*** Opening of Supplied entries ***

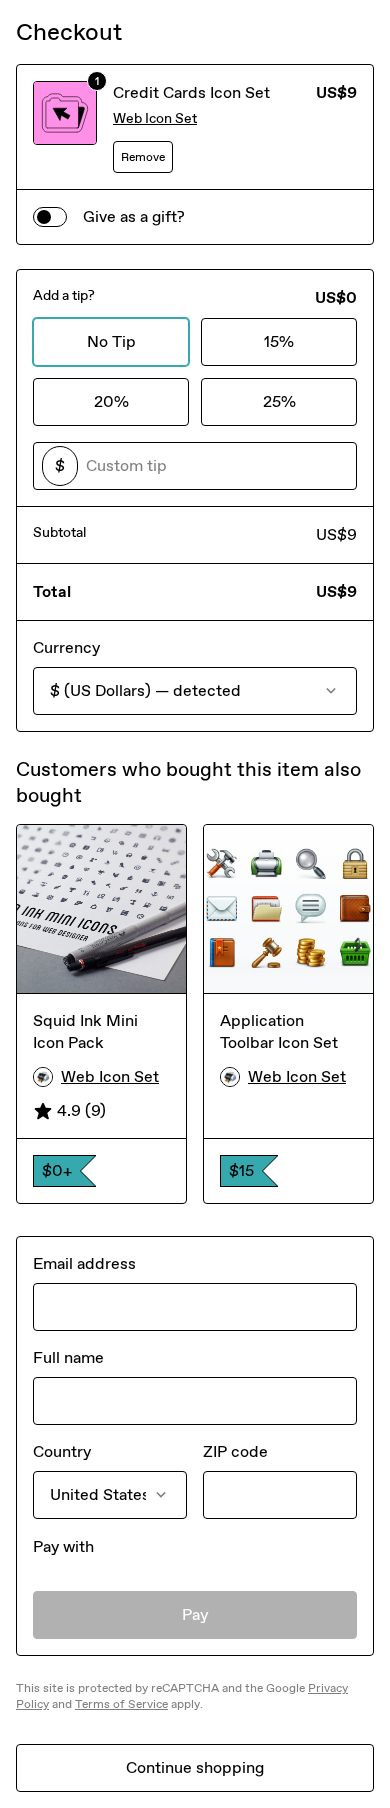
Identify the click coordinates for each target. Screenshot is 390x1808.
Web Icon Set (155, 118)
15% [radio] (279, 341)
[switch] (50, 217)
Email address (84, 1263)
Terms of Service (121, 1704)
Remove (143, 157)
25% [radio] (279, 401)
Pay (195, 1614)
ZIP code (235, 1451)
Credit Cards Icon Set (191, 92)
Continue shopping (195, 1767)
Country (62, 1451)
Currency (66, 647)
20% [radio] (111, 401)
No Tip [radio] (111, 341)
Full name (68, 1357)
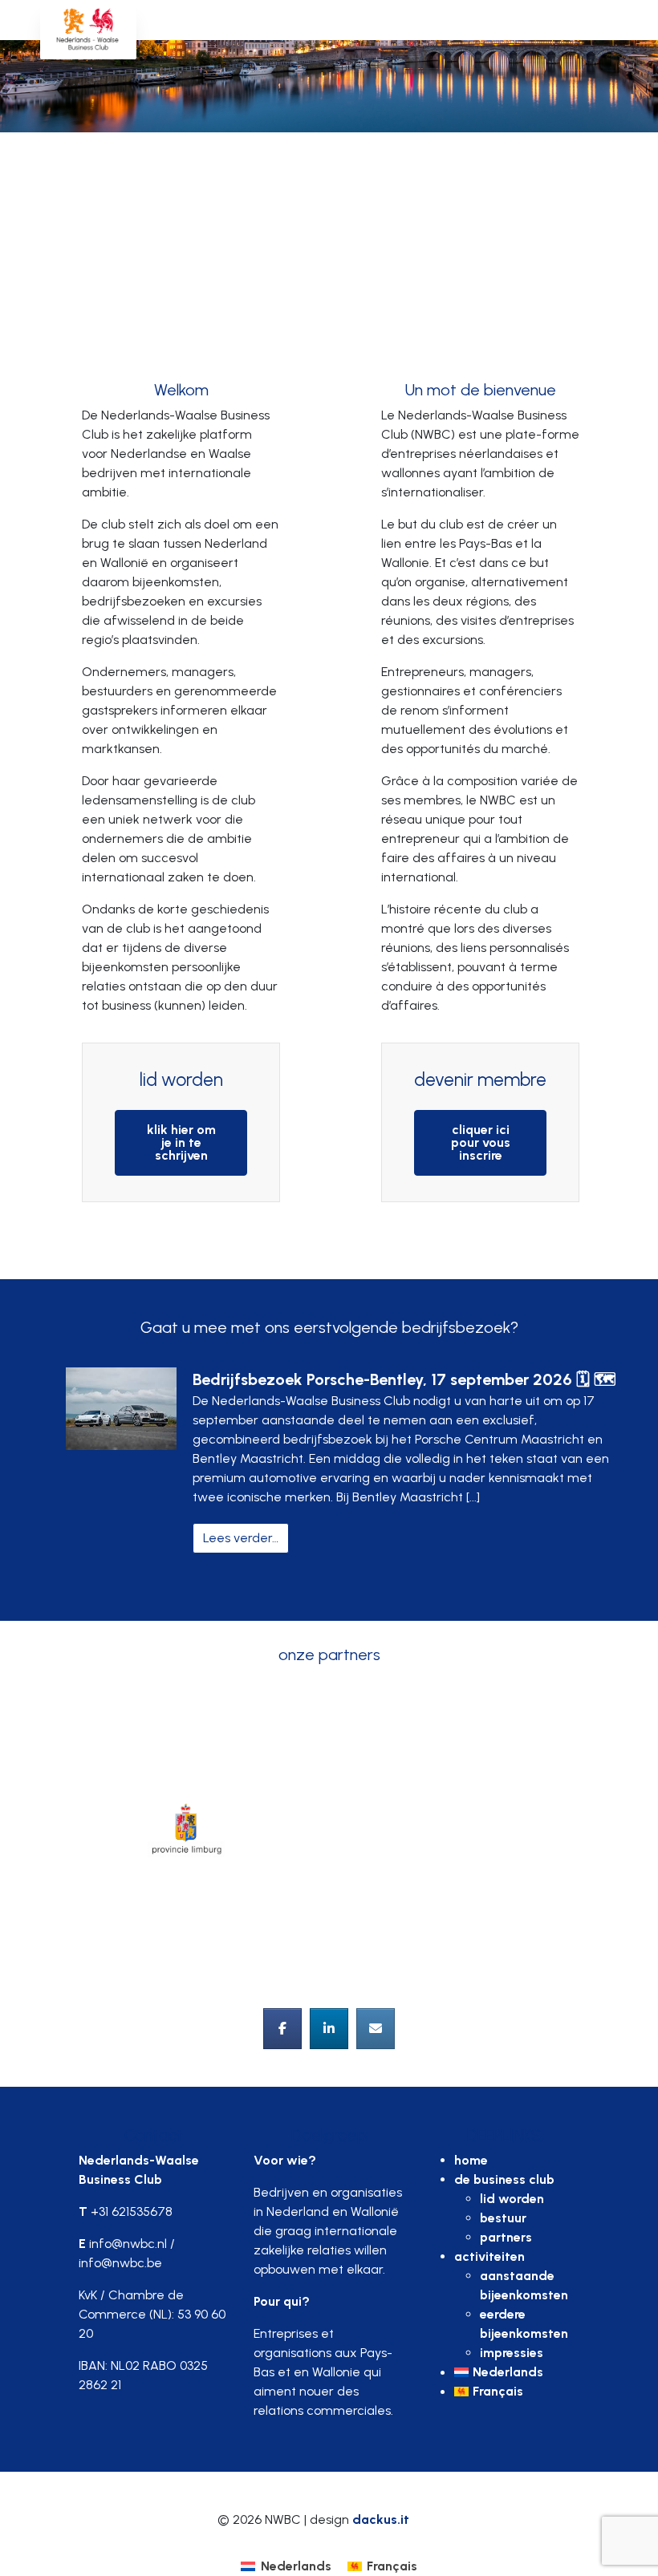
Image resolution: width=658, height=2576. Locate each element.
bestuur (503, 2218)
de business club (504, 2179)
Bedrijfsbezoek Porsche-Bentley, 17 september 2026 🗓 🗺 (404, 1379)
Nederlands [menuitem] (296, 2566)
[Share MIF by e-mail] (375, 2028)
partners (506, 2237)
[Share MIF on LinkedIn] (329, 2028)
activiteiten (489, 2256)
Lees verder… (246, 1537)
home (471, 2160)
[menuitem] (516, 2372)
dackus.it (380, 2519)
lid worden (512, 2198)
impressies (511, 2352)
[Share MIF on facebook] (282, 2028)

*** Close of Supplied entries ***

▸ Aim of the exercise
Every line above from the line with "Image resolution: width=658, height=2576." to the line with "dackus.it (380, 2519)" is wanted, ends included; write them out exactly and add no other line.

▸ Task response
Image resolution: width=658, height=2576. Locate each element.
bestuur (503, 2218)
de business club (504, 2179)
Bedrijfsbezoek Porsche-Bentley, 17 september 2026 🗓 🗺 (404, 1379)
Nederlands [menuitem] (296, 2566)
[Share MIF by e-mail] (375, 2028)
partners (506, 2237)
[Share MIF on LinkedIn] (329, 2028)
activiteiten (489, 2256)
Lees verder… (246, 1537)
home (471, 2160)
[menuitem] (516, 2372)
dackus.it (380, 2519)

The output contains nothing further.